Useful starting code for interpretability

Want to try your hand at neural network interpretability? A very nice way to get started is to find an existing Python notebook using one or more interpretability techniques, hopefully one written with beginners in mind. In a click or two you can make a copy of it, which you can typically run without any modification, and then start tweaking it to look at what you’re interested in.

Fortunately, many such notebooks already exist, thanks to helpful members of the interp community! This post is just a list of those, mostly Colab notebooks. Many of them I have no personal experience with, but all of them have been recommended by people who know what they’re doing.

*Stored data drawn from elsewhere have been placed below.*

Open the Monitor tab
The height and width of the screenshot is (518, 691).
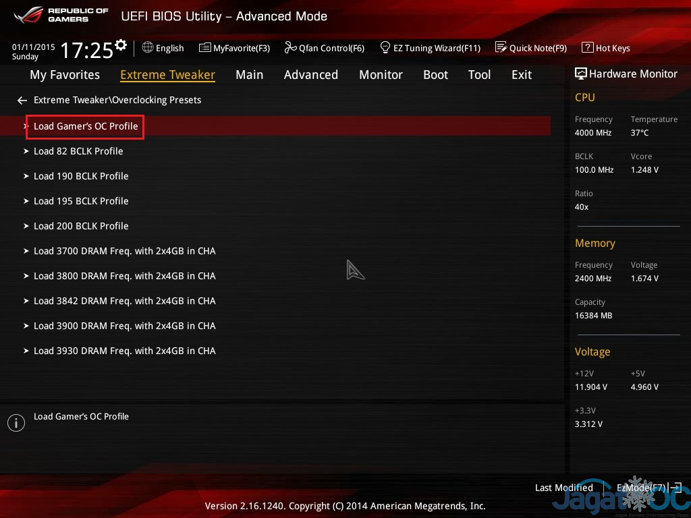[x=381, y=75]
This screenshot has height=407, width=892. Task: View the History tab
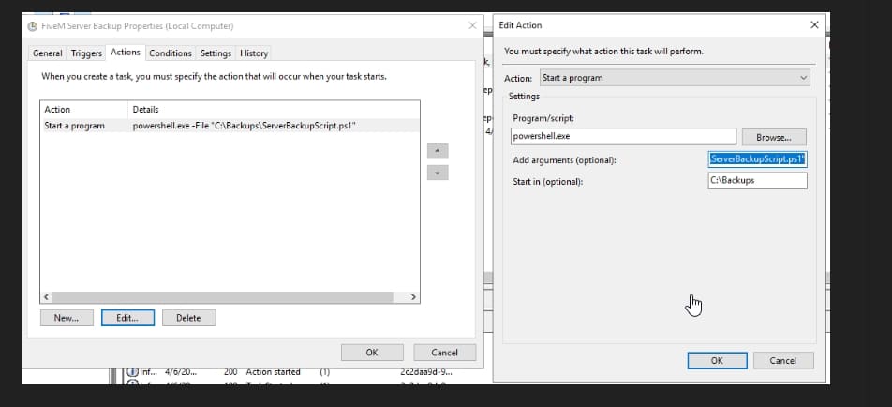tap(253, 53)
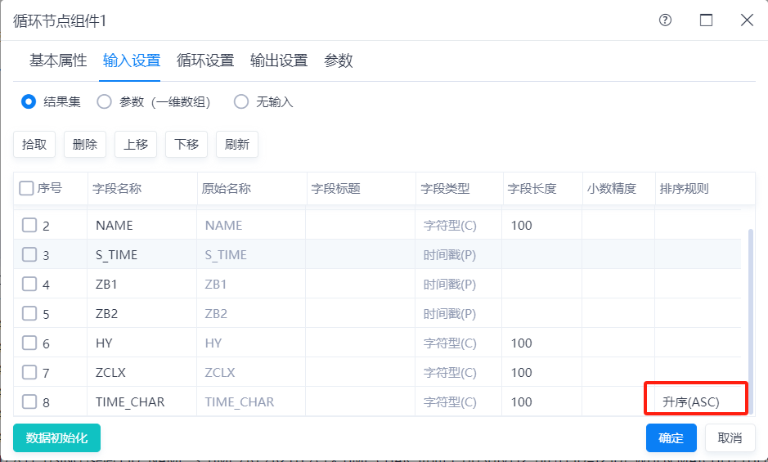This screenshot has width=768, height=462.
Task: Edit the field length of ZCLX row
Action: [x=540, y=373]
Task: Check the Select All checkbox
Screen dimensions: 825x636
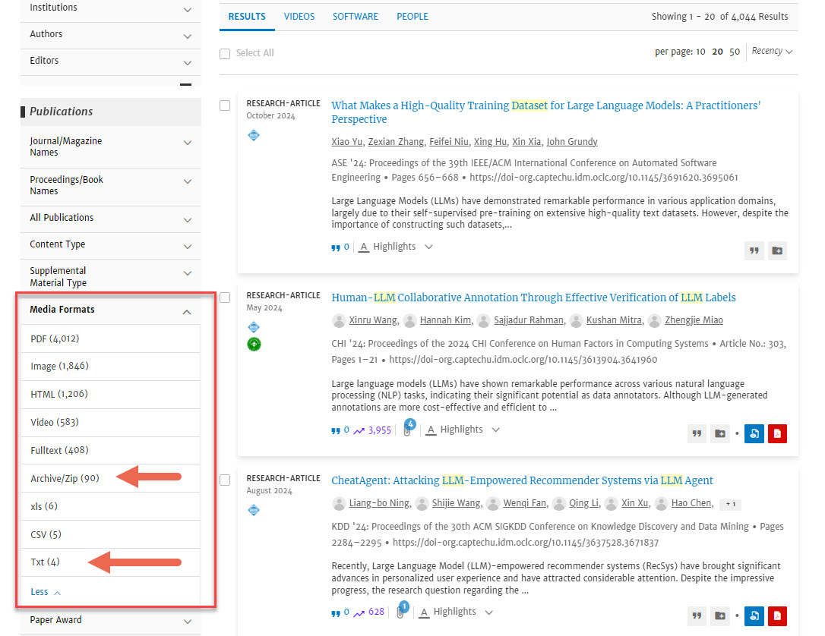Action: click(x=225, y=54)
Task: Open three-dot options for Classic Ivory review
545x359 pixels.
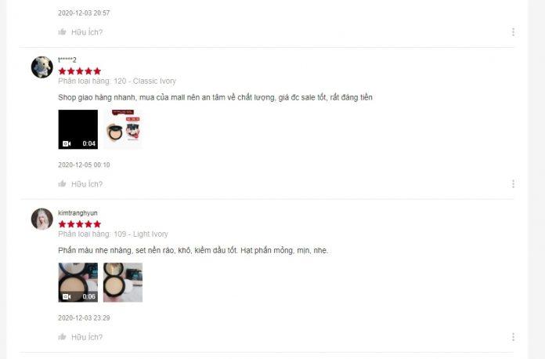Action: pyautogui.click(x=513, y=183)
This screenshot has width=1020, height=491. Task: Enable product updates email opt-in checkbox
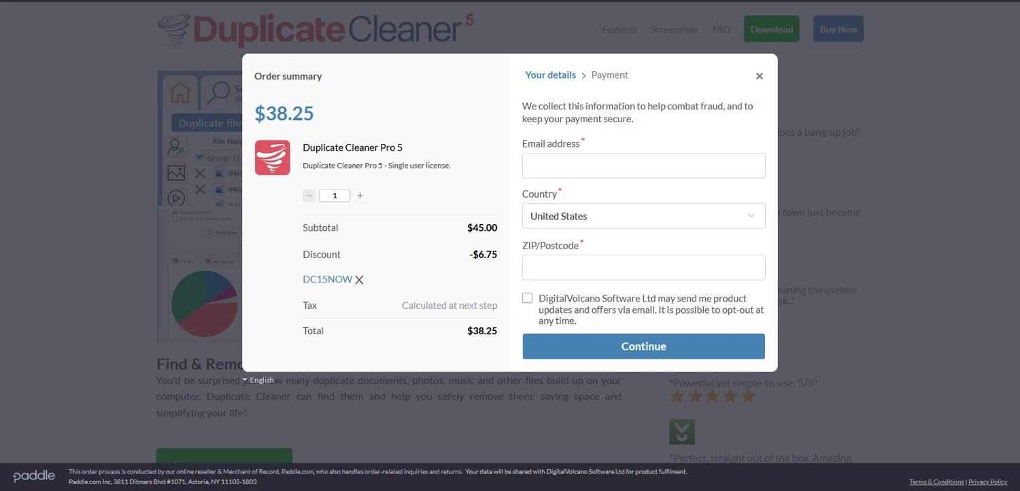(x=528, y=298)
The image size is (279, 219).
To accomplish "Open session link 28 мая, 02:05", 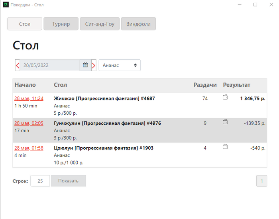I will click(x=29, y=123).
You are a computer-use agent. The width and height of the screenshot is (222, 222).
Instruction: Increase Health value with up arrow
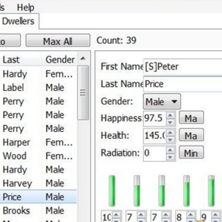pos(170,133)
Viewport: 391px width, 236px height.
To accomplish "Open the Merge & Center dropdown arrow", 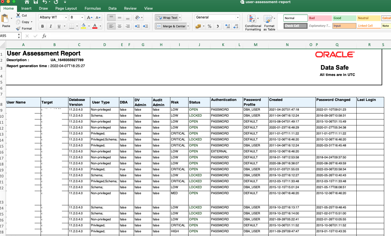I will [188, 26].
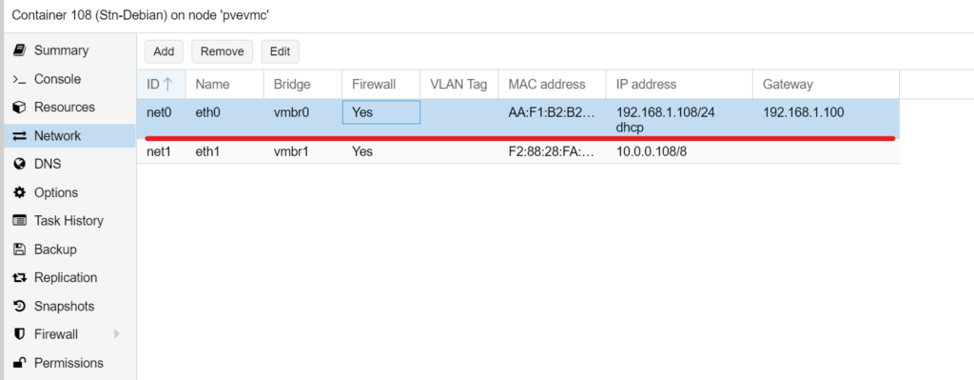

This list will probably be acceptably current through late 2024 or so; after that you should use a more up-to-date resource if one exists (although if one existed now I would have used it instead of writing one, so there may or may not be another one then).

Suggestions for other similarly useful starter notebooks for other areas are extremely welcomed!

Notebooks for understanding machine learning (as background): Transformers From Scratch, some other ML technique notebooks, reinforcement learning.

And the main list is in no particular order, so no need to go top to bottom.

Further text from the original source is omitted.